** Start of Dataset entries **
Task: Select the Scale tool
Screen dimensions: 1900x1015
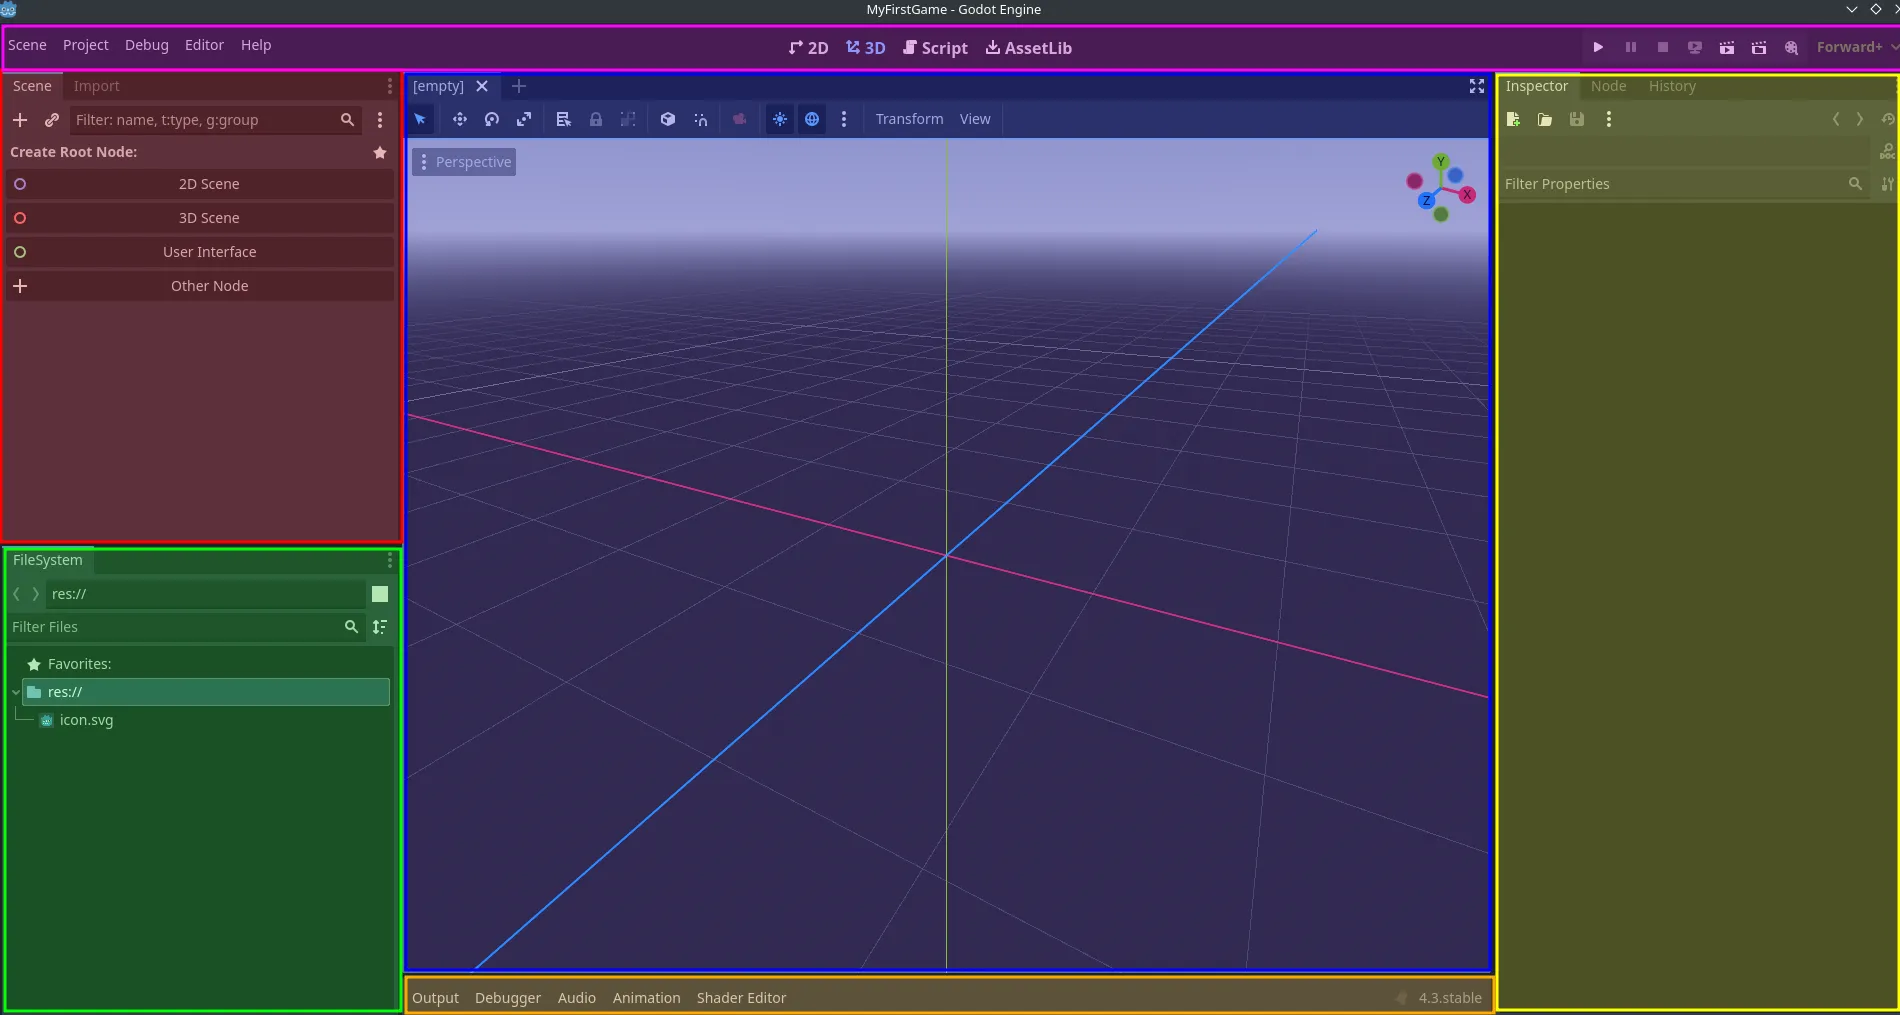Action: click(x=524, y=119)
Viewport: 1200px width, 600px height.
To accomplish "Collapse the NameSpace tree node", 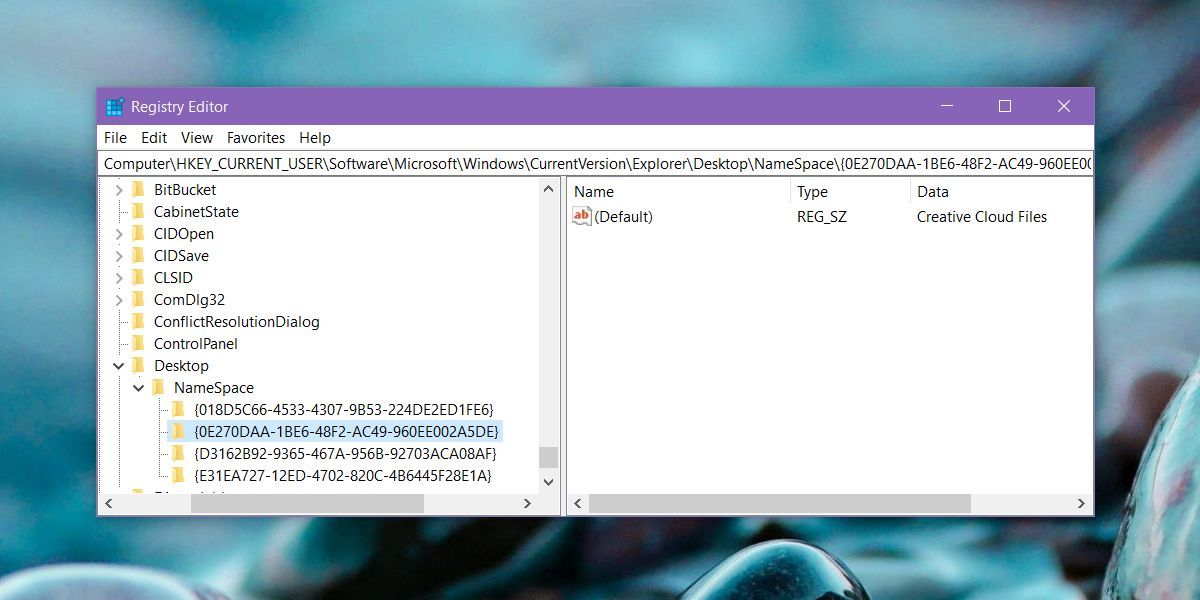I will [139, 388].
** End of Dataset entries **
Task to carry out
Count the lines in the rows above that contain the string "Viewport", treating uppercase and lowercase as different. Give only the number.

In response
1